F.A. Stoett (1923-1925)

Gepubliceerd op 10-03-2020

Met hetzelfde sop (of nat) overgoten zijn

betekenis & definitie

D.w.z. dezelfde gebreken hebben als anderen; aan elkander gelijk zijn; eig. gezegd van gelijksoortige spijzen, die op dezelfde wijze bereid worden; mnl. met enen neetken sijn wi al begoten (Brugman11.

Zie Campen, 87: sy sinnen altsaemen mit eenersop begoten; Sart. III, 5, 26: wy mogen malkander de hant wel geven; wy zyn al meteen sop overgoten, de his qui similibus vitiis aut malis obnoxii sunt; Anna Bijns, Refr. 143:Tsijn beye schortte schapen uut Christus coye,

Der heyligher kercken, weerdich ghesloten.

Met enen sope synse overgoten.

Idinau, 217:

Sy syn al met t'selfde sop over-goten,

Als zijnde van eenen aerdt ende nature.

Zie verder Poirters, Mask. 26; Middelb. Avant, 113; Tuinman 1,108; Adagia, 48: Met een sop overgoten syn, ejusdem farinae; Langendijk, Wederz. Huwel. Bedrog, 69; V Janus, 3,228; Ndl. Wdb. IX, 1580; XI, 1719; Nkr. IX, 20 Maart, p . 3: Met hetzelfde sop is heel de bent begoten; enz. Vgl.

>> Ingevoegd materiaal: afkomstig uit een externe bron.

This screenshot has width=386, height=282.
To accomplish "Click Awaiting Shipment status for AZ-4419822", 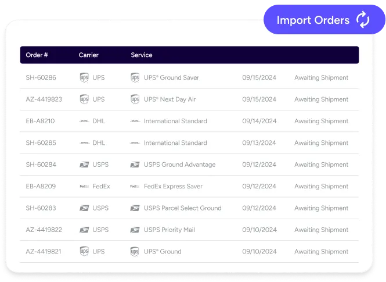I will pos(321,230).
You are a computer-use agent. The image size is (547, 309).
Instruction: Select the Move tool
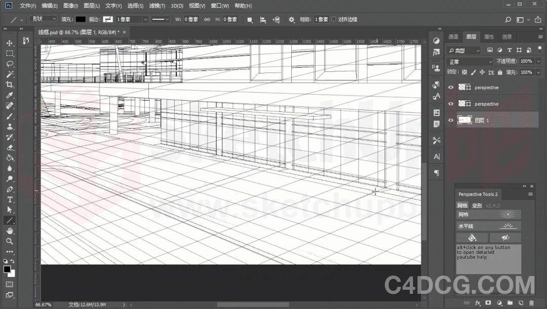(10, 43)
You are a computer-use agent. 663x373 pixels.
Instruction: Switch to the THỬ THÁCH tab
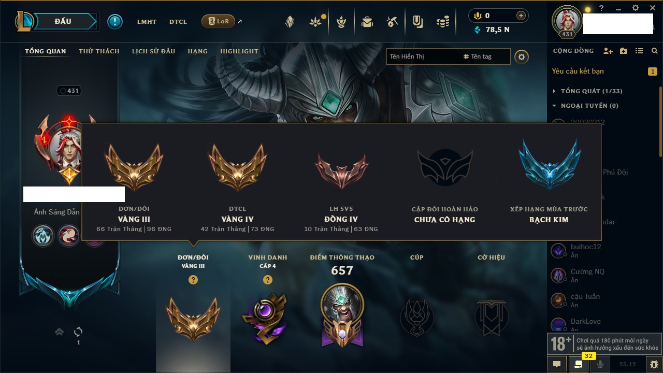99,51

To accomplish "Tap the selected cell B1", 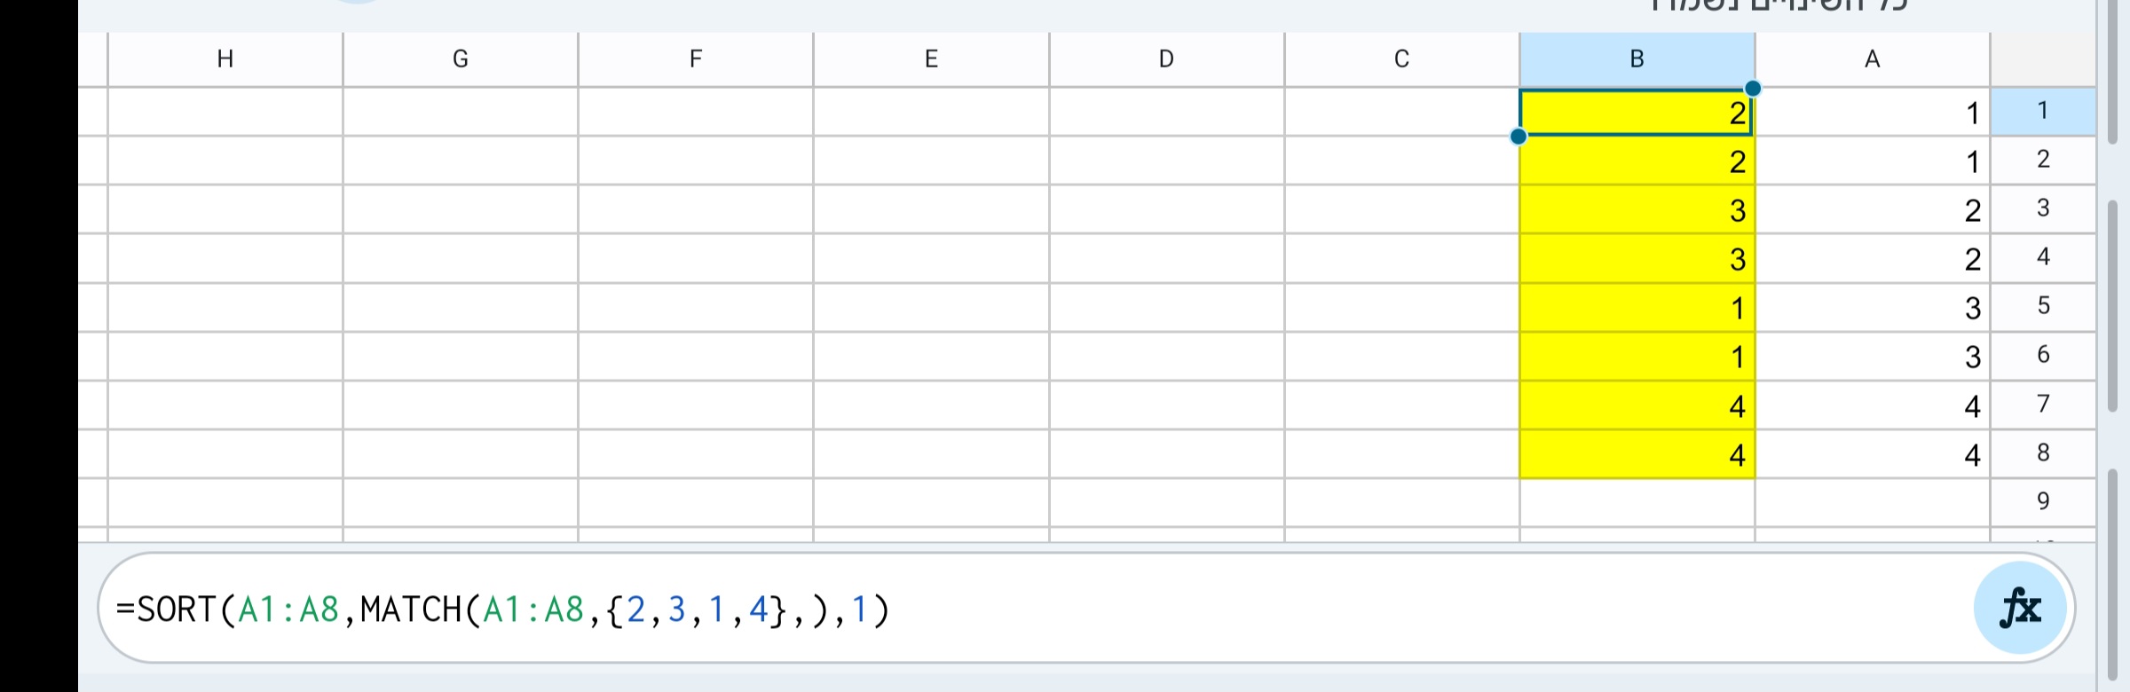I will (x=1636, y=114).
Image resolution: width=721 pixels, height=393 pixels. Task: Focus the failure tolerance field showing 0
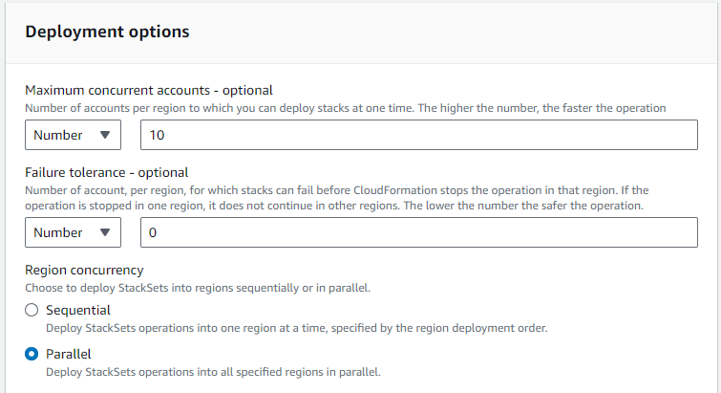pyautogui.click(x=418, y=231)
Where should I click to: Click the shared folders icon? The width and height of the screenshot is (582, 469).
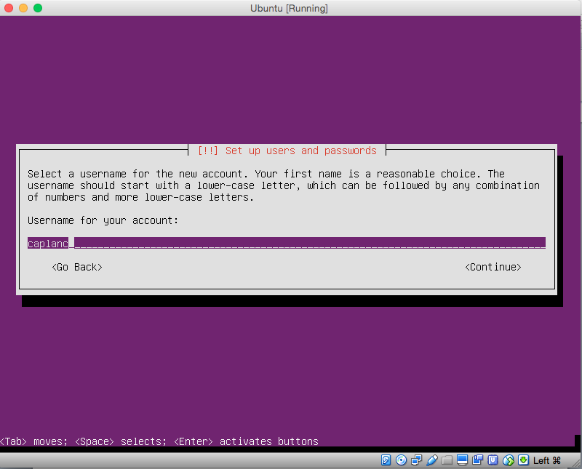coord(447,460)

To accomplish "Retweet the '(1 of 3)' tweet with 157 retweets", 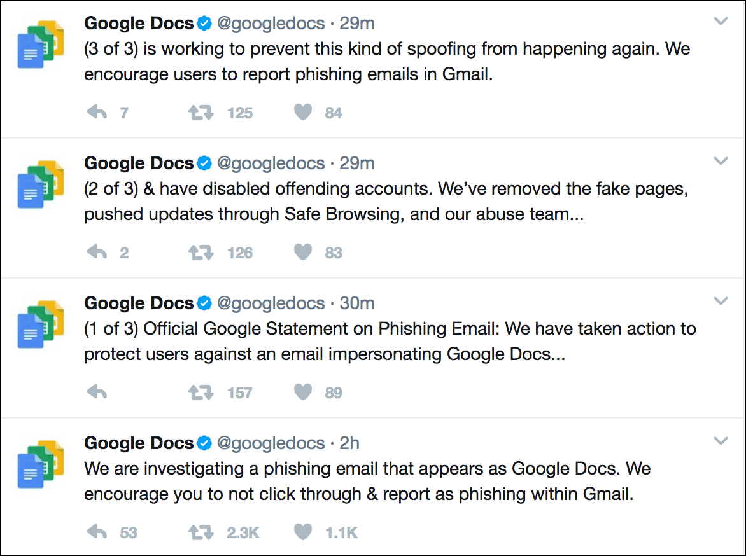I will point(201,393).
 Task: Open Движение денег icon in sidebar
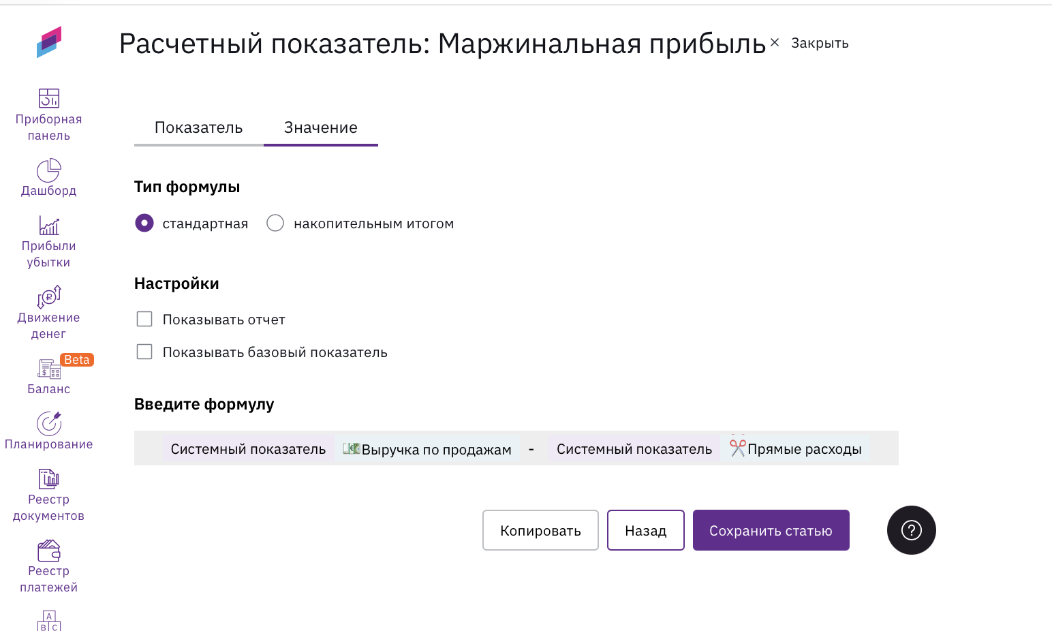[x=48, y=297]
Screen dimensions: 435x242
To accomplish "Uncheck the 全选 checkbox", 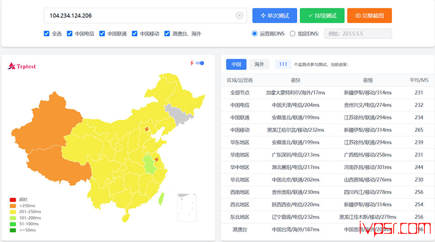I will pos(47,33).
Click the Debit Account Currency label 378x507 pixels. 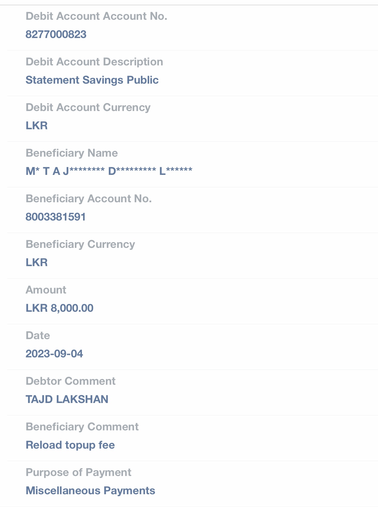[x=88, y=107]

Harreb. II, 282 a; III, 335 a; Erasmus LXVI; Schuermans, 446 b; Waasch Idiot. 768; Welters, 116: ze zijn beide met een saus of brui overgoten; Rutten, 151 b: met hetzelfde nat overgoten zijn; Antw. Idiot. 1145 en Tuerlinckx, 575: met dezelfde soep euvergote zijn, aan dezelfde gebreken mank gaan. In het Friesch: hja binne allegearre mei 'tselde sop oergetten. Syn. Koekjes zijn van hetzelfde deeg; vgl. lat. ejusdem farinae esse; zie ‘Koek en ei zijn’.